Load Balancing: In case traffic to the website is high, Kubernetes can distribute traffic among containers. This makes sure that the application is stable.
Automatic Rollout and Rollback: Kubernetes controls the state of the distributed system. A user defines the desired state of the system and Kubernetes matches the actual state with the desired state in a controlled manner.
Self Healing: Kubernetes destroys, deploys, and manages pods based on requirement. If a pod is not working as expected, Kubernetes automatically replaces it with a new pod.
Secret and Configuration Management: Secrets and configurations can be updated without rebuilding the containers or exposing the password or SSH keys in the configuration stack.
Horizontal Scaling: Kubernetes is extremely scalable. New nodes can be added or removed based on commands or usage.
Kubernetes Architecture
Kubernetes creates a Kubernetes Cluster. A cluster is a group of machines that work together like a single system. A Kubernetes cluster consists of a Control Plane and Nodes. The Control Plane is responsible for managing the nodes in the cluster. In a production environment, it is advisable to use at least three Control Plane nodes.
Nodes are the machines where Kubernetes creates Pods. Pods are the building blocks of the application workload. Each Pod can contain one or more containers. It's generally recommended to use only one container in a Pod. A Kubernetes Cluster incorporates multiple nodes to ensure high availability and fault tolerance.
Control Plane Components:
Components of the Control Plane make the decisions in a Kubernetes Cluster. These components are as follows.
kube-apiserver: Kube API Server exposes the Kubernetes API. It is a gateway to the Kubernetes cluster. A user or system communicates with Kubernetes using the API Server. For example, the kubectl command forwards requests to the API Server.
etcd: etcd is a highly-available distributed key-value store. It is considered the single point of truth in the Kubernetes cluster at any given time. It is capable of machine failure and fault tolerance.
kube-scheduler: Scheduler looks for newly created POD with no node assigned. Then it selects a suitable node for the POD to run on. When kubectl runs a pod creation command, api server receives the request and updates the state in etcd by adding a key-value pair. Now, the Kubernetes cluster wants to match the actual state with the desired state. The scheduler gets informed about this new POD and selects a suitable node to deploy the POD. Once deployed, the desired and actual state of the Kubernetes cluster becomes the same.
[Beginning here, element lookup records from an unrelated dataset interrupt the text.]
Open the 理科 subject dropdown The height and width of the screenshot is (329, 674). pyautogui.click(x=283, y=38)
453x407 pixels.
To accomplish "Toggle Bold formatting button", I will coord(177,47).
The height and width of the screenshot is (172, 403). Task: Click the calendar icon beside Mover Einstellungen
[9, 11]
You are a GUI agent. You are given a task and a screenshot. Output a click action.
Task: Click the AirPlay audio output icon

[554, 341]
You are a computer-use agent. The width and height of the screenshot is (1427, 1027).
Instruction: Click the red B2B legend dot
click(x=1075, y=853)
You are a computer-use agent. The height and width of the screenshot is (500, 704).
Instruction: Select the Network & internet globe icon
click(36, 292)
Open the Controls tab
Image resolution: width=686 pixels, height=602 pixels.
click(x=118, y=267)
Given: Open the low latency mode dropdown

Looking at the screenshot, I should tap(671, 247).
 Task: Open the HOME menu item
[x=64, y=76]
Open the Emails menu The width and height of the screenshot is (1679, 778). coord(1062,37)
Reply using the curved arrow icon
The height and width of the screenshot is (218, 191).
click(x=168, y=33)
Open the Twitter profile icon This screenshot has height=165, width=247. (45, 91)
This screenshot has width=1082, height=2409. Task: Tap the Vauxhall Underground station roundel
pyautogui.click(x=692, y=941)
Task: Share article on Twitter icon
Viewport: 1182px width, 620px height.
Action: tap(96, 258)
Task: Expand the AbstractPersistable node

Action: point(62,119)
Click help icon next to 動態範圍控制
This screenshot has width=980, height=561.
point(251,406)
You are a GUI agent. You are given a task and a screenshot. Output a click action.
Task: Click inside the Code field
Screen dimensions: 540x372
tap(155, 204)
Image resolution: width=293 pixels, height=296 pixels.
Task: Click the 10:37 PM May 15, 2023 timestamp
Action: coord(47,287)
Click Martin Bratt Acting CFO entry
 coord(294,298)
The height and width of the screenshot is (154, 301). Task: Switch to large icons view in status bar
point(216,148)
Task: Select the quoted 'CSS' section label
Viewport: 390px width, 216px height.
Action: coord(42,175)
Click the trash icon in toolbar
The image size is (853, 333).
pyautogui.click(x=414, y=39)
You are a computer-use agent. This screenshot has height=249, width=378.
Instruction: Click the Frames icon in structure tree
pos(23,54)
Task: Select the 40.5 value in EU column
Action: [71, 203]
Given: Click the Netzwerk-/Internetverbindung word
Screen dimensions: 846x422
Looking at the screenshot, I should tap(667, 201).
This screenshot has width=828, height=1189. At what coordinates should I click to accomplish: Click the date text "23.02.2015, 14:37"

kube-controller-manager: It is not a single component, it is actually a combination of node controller, job controller, EndPointSlice controller, ServiceAccount controller, and many more. All controllers are combined into a single binary and run together to reduce complexity.
Node Components:
Every node in the Kubernetes cluster runs these components. These components make sure the Kubernetes runtime environment is running and PODs are working as expected.
kubelet: Kublet is a Kubernetes agent that runs on every node in the Kubernetes cluster. kubelet is responsible for running containers within POD. kubelet checks the containers running are the same as mentioned in PodSpecs. It monitors the health of the containers as well.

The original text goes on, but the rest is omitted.